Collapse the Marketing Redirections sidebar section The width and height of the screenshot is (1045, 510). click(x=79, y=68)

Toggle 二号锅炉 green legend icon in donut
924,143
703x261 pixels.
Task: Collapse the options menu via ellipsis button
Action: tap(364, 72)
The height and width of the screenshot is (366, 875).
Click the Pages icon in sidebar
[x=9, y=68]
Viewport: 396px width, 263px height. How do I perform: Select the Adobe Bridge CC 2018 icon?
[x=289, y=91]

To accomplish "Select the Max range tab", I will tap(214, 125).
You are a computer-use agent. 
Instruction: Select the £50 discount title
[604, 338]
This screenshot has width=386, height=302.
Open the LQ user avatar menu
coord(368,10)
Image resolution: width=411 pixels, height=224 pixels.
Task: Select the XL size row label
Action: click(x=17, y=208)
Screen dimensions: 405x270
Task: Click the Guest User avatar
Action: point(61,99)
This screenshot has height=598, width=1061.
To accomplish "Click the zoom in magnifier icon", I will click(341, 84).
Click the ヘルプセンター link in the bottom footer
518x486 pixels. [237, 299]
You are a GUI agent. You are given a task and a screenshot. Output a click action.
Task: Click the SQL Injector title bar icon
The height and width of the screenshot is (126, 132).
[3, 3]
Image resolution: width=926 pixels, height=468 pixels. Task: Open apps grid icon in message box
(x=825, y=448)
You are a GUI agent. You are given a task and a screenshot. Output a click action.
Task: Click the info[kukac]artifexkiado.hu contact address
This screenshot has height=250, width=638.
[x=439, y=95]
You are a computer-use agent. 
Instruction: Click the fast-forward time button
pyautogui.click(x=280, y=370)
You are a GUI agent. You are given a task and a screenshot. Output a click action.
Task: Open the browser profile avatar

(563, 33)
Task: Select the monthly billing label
________________
Problem to work on: Using the entries above, copy exactly the lines from the one containing "Task: Open the browser profile avatar" through the last, both included.

Answer area:
Task: Open the browser profile avatar

(563, 33)
Task: Select the monthly billing label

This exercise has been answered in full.